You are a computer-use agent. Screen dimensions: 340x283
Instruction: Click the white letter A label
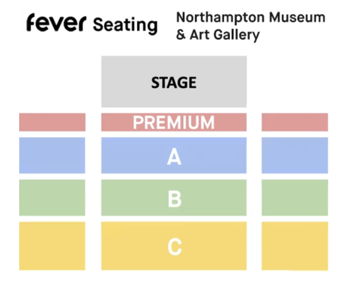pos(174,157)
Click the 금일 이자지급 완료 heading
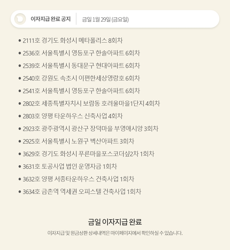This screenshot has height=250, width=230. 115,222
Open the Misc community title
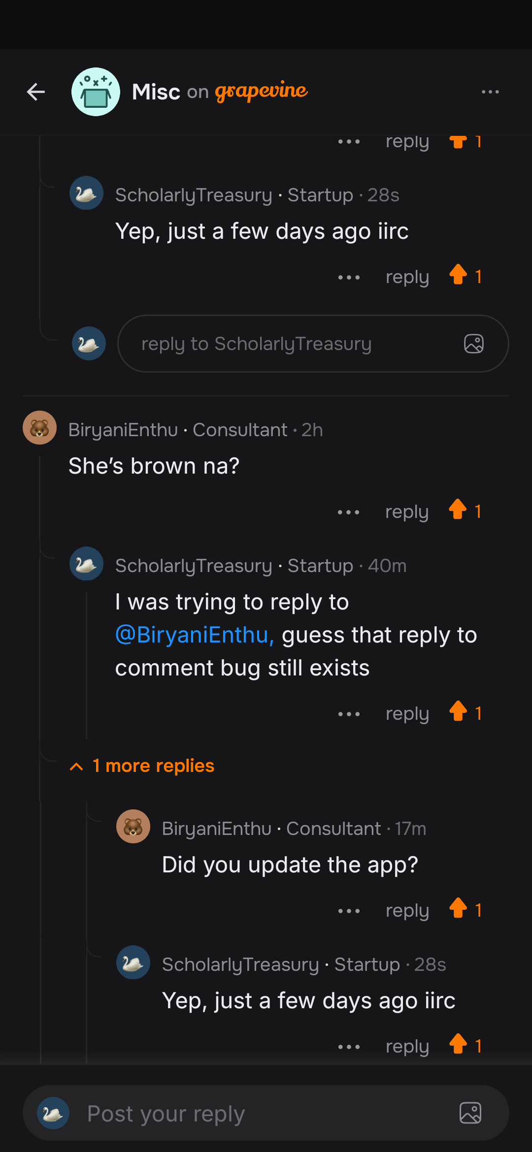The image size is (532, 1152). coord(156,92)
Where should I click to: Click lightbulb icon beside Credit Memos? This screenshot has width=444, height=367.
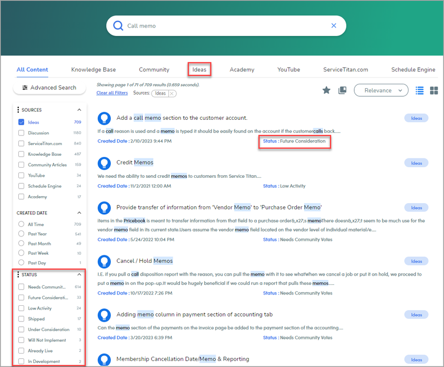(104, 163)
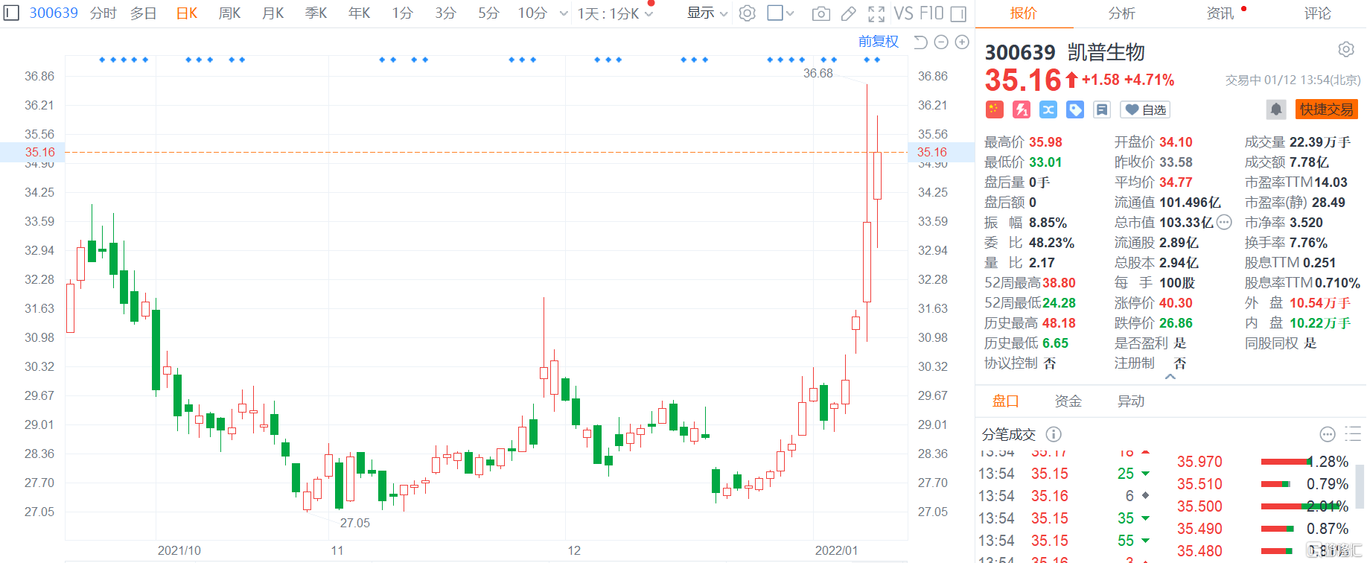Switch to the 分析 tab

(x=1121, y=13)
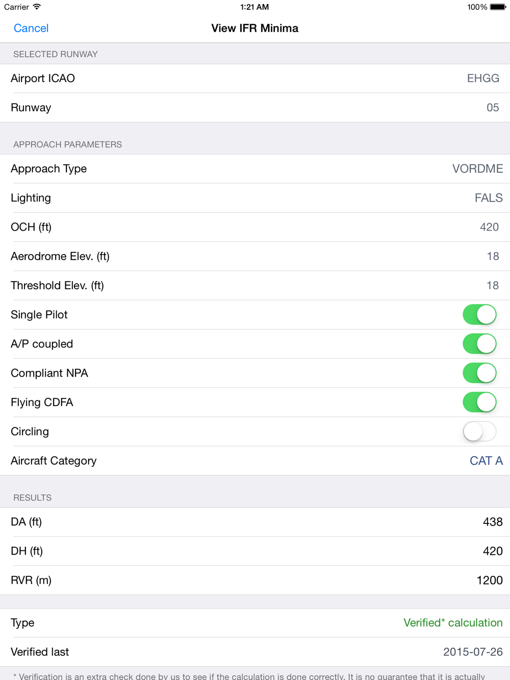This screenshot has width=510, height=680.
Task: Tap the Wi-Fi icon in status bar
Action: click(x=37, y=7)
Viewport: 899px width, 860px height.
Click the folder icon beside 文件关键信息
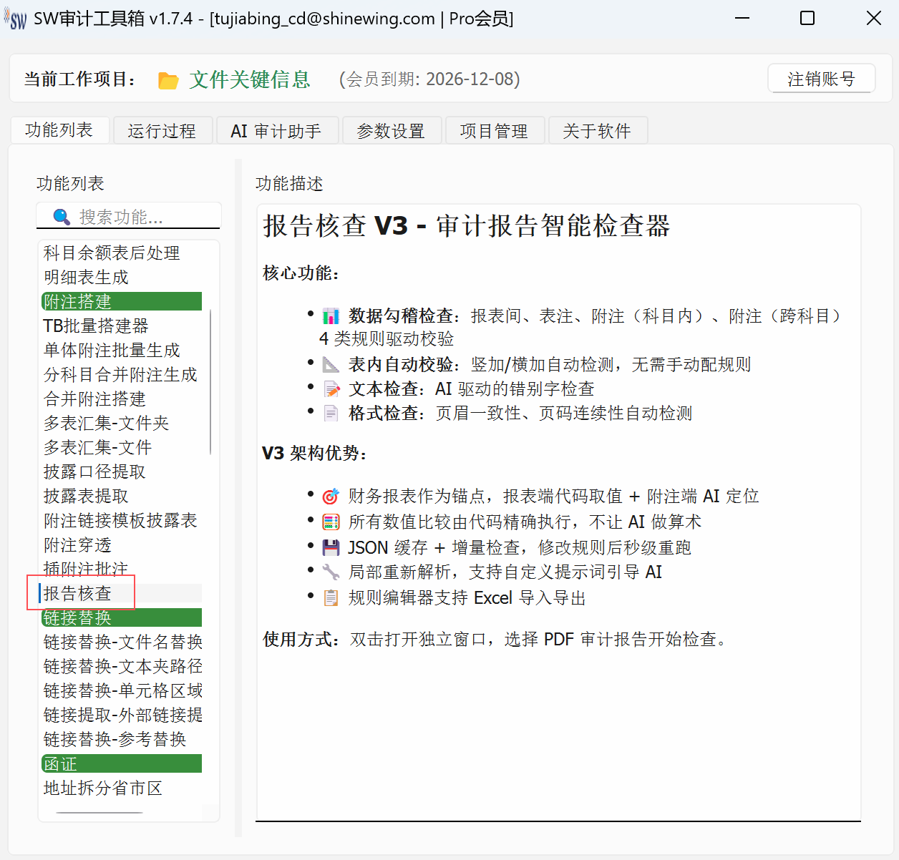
======
EXERCISE PROMPT: When you copy the data above, keep each line exact and omit the pictures.

WRITTEN ANSWER:
You are a computer-use agent. Screen dimensions: 340x283
Instruction: Click the white letter A label
pos(174,157)
Click the 금일 이자지급 완료 heading
This screenshot has height=250, width=230. 115,222
Open the Misc community title
The image size is (532, 1152). coord(156,92)
Where should I click to: Click lightbulb icon beside Credit Memos? This screenshot has width=444, height=367.
(104, 163)
Switch to the 分析 tab

(x=1121, y=13)
This screenshot has width=510, height=680.
Task: Tap the Wi-Fi icon in status bar
Action: click(x=37, y=7)
Viewport: 899px width, 860px height.
Click the folder icon beside 文件关键信息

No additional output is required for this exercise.